======== GIVEN TEXT ========

HS 321 Fundamentals of Income Taxation

This course examines the federal income tax system with particular emphasis on the taxation of individuals. The topics covered in this course include the fundamentals of income taxation, the taxation of income generated from personal, professional, and investment related activities, deductions, credits, basis rules, depreciation, the taxation of capital assets, nontaxable exchanges, passive activity loss rules, the alternative minimum tax, and the taxation of business entities.

Learning Objectives
Upon completion of this course, the student will be able to:

  • Demonstrate an understanding of the fundamental principles and concepts of federal income taxation
  • Compare and contrast the taxation of income generated from personal and investment activities
  • Explain the taxation of income and expenses generated from employment and profit-motivated activities
  • Understand and apply the fundamentals of deductions against adjusted gross income with emphasis on itemized deductions
  • Identify different types of tax credits and compare and contrast tax credits with tax deductions
  • Demonstrate an understanding of how basis is determined for purposes of determining taxable gains and losses, and also explain the purpose of cost recovery through various depreciation methods
  • Identify the tax advantages that certain types of business assets receive when compared to assets used for nonbusiness purposes
  • Explain how provisions in the tax code allow for tax avoidance and tax deferral through certain property exchanges
  • Explain the complexities of the passive activity loss rules along with the purpose of the alternative minimum tax system
  • Compare and contrast the tax consequences of distributions from business entities, such as partnerships, S corporations, and C corporations, to their respective owners

HS 326 Planning for Retirement Needs

This course focuses on helping businesses and individuals plan for retirement. The topics covered in this course include asset accumulation and distribution planning, qualified pension plans, qualified plan setup, administration, and termination, profit sharing plans, stock bonus and employee stock ownership plans, IRAs, SEPS, SIMPLEs, 403(b) and 457 plans, deferred compensation and nonqualified plans, Social Security benefits, and employee benefits.

======== RECORD EXTRACTS ========

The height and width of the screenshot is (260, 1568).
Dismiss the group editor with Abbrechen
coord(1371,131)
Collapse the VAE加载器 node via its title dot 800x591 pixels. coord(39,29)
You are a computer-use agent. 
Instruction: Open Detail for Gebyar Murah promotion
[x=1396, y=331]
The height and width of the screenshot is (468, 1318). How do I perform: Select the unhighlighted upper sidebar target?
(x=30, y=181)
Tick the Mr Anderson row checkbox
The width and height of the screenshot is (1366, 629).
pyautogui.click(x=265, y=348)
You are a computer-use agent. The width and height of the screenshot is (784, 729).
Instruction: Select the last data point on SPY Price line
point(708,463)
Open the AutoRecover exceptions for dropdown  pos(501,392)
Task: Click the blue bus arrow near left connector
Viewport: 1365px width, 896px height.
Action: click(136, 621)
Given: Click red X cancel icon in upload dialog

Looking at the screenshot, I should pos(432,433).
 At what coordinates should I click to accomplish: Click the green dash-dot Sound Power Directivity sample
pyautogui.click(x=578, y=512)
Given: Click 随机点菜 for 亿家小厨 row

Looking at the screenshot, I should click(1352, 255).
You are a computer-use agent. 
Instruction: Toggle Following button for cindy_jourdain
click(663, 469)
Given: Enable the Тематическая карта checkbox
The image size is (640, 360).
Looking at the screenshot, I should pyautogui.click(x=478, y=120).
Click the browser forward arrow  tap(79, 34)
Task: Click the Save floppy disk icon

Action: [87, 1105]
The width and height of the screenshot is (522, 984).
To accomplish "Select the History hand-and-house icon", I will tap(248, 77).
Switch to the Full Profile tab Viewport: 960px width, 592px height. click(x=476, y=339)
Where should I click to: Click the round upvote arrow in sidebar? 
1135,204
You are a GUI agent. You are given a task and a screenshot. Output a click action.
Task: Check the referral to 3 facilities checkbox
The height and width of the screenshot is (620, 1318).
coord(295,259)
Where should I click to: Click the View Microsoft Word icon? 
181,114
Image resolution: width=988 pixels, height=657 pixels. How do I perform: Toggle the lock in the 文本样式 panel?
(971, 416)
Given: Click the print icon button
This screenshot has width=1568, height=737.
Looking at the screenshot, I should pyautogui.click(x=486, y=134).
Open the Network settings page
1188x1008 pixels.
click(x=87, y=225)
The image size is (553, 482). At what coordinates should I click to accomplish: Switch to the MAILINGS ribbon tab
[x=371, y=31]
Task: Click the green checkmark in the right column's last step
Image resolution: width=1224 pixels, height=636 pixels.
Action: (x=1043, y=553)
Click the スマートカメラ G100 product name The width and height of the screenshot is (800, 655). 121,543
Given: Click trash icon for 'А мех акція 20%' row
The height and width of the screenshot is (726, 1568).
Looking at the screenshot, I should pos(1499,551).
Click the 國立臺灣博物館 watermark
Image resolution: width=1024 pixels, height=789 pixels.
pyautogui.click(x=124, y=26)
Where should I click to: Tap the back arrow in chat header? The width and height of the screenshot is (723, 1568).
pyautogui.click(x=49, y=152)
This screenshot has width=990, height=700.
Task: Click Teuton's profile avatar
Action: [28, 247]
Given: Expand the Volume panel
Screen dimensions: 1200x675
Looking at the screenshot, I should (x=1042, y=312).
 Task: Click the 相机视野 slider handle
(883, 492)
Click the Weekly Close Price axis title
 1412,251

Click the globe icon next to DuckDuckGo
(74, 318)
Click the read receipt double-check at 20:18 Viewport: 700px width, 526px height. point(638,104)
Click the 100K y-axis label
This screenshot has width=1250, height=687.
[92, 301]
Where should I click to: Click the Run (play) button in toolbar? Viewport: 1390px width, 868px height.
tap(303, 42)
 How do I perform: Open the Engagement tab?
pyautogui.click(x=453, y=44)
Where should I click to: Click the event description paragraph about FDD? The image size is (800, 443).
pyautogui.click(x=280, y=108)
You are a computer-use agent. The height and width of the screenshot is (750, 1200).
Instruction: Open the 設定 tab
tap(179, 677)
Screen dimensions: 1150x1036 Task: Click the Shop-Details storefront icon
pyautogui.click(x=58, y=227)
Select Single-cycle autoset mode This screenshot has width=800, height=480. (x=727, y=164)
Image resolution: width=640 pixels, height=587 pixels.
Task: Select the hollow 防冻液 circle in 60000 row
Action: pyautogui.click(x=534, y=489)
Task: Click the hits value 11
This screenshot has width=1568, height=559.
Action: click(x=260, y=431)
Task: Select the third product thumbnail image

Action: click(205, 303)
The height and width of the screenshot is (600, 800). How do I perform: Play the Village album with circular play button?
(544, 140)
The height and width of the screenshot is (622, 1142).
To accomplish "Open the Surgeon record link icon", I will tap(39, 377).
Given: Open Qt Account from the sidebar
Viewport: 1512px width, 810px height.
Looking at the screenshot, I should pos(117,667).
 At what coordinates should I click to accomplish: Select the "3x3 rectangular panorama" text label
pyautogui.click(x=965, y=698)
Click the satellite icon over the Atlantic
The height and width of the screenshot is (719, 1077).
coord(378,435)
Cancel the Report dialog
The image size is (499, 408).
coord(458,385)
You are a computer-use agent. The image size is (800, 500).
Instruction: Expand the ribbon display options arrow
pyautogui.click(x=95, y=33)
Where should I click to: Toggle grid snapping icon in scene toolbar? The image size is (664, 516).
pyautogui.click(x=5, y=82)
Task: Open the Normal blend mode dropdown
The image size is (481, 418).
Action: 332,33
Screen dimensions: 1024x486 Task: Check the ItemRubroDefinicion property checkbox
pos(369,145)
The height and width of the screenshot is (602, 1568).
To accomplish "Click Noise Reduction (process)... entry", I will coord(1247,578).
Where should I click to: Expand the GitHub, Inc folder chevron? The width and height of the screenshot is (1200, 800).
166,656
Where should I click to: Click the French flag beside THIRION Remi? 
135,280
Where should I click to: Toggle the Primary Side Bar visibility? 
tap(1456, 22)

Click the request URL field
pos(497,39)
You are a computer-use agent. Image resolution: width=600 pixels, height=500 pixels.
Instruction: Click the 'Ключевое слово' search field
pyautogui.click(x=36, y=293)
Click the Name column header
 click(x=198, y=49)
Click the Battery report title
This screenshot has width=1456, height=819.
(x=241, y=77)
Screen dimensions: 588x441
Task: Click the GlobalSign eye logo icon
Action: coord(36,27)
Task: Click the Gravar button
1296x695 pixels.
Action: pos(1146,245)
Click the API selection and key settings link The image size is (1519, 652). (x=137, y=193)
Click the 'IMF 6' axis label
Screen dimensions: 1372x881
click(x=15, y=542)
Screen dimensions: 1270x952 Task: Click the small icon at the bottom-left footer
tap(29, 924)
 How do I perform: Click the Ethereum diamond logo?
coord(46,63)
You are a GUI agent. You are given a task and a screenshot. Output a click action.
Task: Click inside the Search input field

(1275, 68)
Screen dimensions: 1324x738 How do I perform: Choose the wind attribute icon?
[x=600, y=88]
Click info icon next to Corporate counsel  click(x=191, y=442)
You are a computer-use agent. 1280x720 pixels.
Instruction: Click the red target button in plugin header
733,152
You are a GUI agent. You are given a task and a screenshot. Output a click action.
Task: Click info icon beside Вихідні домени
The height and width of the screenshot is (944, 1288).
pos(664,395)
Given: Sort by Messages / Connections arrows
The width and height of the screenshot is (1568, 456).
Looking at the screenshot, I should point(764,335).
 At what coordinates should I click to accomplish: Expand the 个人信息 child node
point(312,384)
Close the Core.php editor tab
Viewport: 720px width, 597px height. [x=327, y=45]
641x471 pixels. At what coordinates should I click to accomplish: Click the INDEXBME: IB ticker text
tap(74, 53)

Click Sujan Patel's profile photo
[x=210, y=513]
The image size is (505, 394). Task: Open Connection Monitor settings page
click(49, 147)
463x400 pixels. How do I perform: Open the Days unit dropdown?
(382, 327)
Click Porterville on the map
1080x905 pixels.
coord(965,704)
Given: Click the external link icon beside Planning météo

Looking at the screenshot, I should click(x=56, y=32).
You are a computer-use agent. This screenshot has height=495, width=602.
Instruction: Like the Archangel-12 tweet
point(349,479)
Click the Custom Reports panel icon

========

DIRECTIONS FOR THIS TASK: Can you carry on the course catalog text from the point where it stops? The data plays no part here.

ANSWER TO THIS EXERCISE:
Learning Objectives
Upon completion of this course, the student will be able to:

  • Analyze the factors affecting retirement planning, such as determining the remaining work life expectancy, retirement life expectancy, annual savings needed, and understanding investment considerations
  • Understand the fundamental principles of qualified plans
  • Compare and contrast the various types of qualified pension plans and determine which is the most appropriate given the needs and goals of an employer
  • Compare and contrast profit sharing plans, stock bonus plans, and ESOPs along with the advantages and limitations of each
  • Understand the tax treatment of distributions from qualified plans
  • Describe the steps involved to install a qualified plan, requirements needed to administer a plan, and what events would call for the termination of a plan
  • Discuss the advantages, limitations, and taxation of IRAs and SEPs
  • Compare and contrast SIMPLE, 403(b), and 457 retirement plans along with the advantages and limitations of each
  • Discuss the taxation of nonqualified plans and compare and contrast Social Security claiming strategies given the impact of taxation and other limitations that may apply
  • Compare and contrast employee fringe and group benefits along with the advantages and limitations of each

HS 328 Investments

In this course, students learn about the principles of investments and their application to financial planning. The topics covered in this course include an overview of securities laws and market structure, asset classifications, the taxation of investments, risk and return, portfolio theory, investment decisions and attributions analysis, market efficiency and behavioral finance, fixed income security analysis, equity security analysis and valuation, alternative investments, investment companies, and derivative securities.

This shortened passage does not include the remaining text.